**Extrait étudié:**
----------

Pierre Soulages est né en 1919 près de Rodez. Très jeune il est impressionné par les menhirs gravés de son Rouergue natal et la peinture paléolithique où domine le noir.
Adolescent, il décide de devenir peintre. Admis au concours d’entrée de l’école nationale des Beaux-Arts de Paris, mais déçu par l’enseignement dispensé qu’il juge conservateur, il n’en suit pas les cours.
À partir de 1946, il se consacre exclusivement à la peinture. Ses premières œuvres aux couleurs sombres tendent déjà vers l’abstraction.
Dès 1960, il oppose dans ses toiles aux tons noirs dominants des traits de rouge à l’éclat de braise, des Bleus aquatiques, comme des trouées dans l’espace.
Le début des années 50 marque pour Soulages le commencement d’une reconnaissance institutionnelle, lorsque de grands musées comme la Tate Gallery ou le Museum of Modern Art de New York acquièrent plusieurs de ses toiles. Cette reconnaissance est couronnée par la commande publique de vitraux destinés à l’abbatiale de Conques, qui l’a fasciné dans son enfance.
Célèbre, il a consacré 8 ans de sa vie, à faire fabriquer des verres spéciaux gris et beige en harmonie parfaite avec les tons des pierres et leurs rythmes verticaux irréguliers.
L’oeuvre de Soulages s’inscrit dans le renouveau de la peinture abstraite au lendemain de la Seconde Guerre mondiale.
Pour parvenir au dépouillement absolu de ses toiles, Soulages s’enferme dans son atelier de Sète, comme un moine dans le silence et le recueillement de sa cellule. C’est une œuvre authentique qui, à travers toutes ses évolutions, est restée la quête absolue de son enfance, après sa découverte à Conques, du jeu de contrastes violents entre l’ombre et la lumière, entre la nuit et le jour, entre la cécité et l’aveuglement.
C’est pourquoi toute l’œuvre  de Soulages exprime ce déchirement. Comme tous les grands peintres, il est un adorateur de la lumière, un contemplateur de la nuit. Aussi, paradoxe de son oeuvre, c’est par le noir qu’il va accéder avec intensité à sa lumière intérieure, à son âme la plus secrète.

----------

**Données brutes:**

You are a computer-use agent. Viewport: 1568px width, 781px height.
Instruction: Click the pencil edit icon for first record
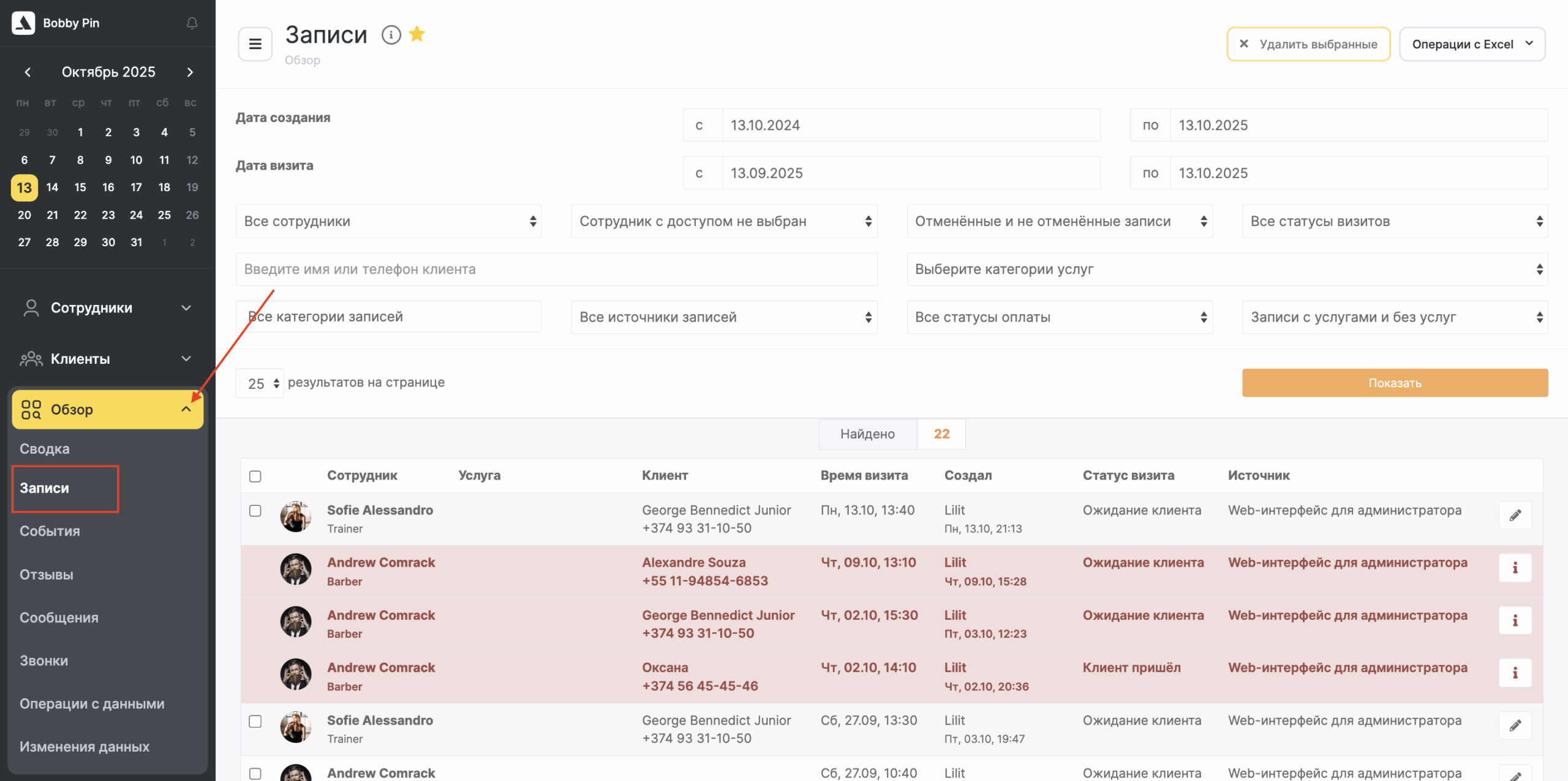coord(1515,515)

----------

**Consignes:**
**a.** Restituez tout le passage de l’extrait sur Soulages, depuis « Dès 1960, il » jusqu’à « Seconde Guerre mondiale. ».
**b.** Pour chaque affirmation, dites si elle s’accorde avec l’extrait sur Soulages en répondant par oui ou par non et en citant les mots de l’extrait qui tranchent. (i) Soulages a suivi les cours de l’école nationale des Beaux-Arts de Paris. (ii) Les vitraux de l’abbatiale de Conques ont fait l’objet d’une commande publique. (iii) Les premières œuvres de Soulages sont de couleurs vives.
Les données n’interviennent pas dans ce travail.

**Réponses finales:**
**a.**
Dès 1960, il oppose dans ses toiles aux tons noirs dominants des traits de rouge à l’éclat de braise, des Bleus aquatiques, comme des trouées dans l’espace.
Le début des années 50 marque pour Soulages le commencement d’une reconnaissance institutionnelle, lorsque de grands musées comme la Tate Gallery ou le Museum of Modern Art de New York acquièrent plusieurs de ses toiles. Cette reconnaissance est couronnée par la commande publique de vitraux destinés à l’abbatiale de Conques, qui l’a fasciné dans son enfance.
Célèbre, il a consacré 8 ans de sa vie, à faire fabriquer des verres spéciaux gris et beige en harmonie parfaite avec les tons des pierres et leurs rythmes verticaux irréguliers.
L’oeuvre de Soulages s’inscrit dans le renouveau de la peinture abstraite au lendemain de la Seconde Guerre mondiale.

**b.**
(i) Non : « il n’en suit pas les cours ».
(ii) Oui : « la commande publique de vitraux destinés à l’abbatiale de Conques ».
(iii) Non : « Ses premières œuvres aux couleurs sombres ».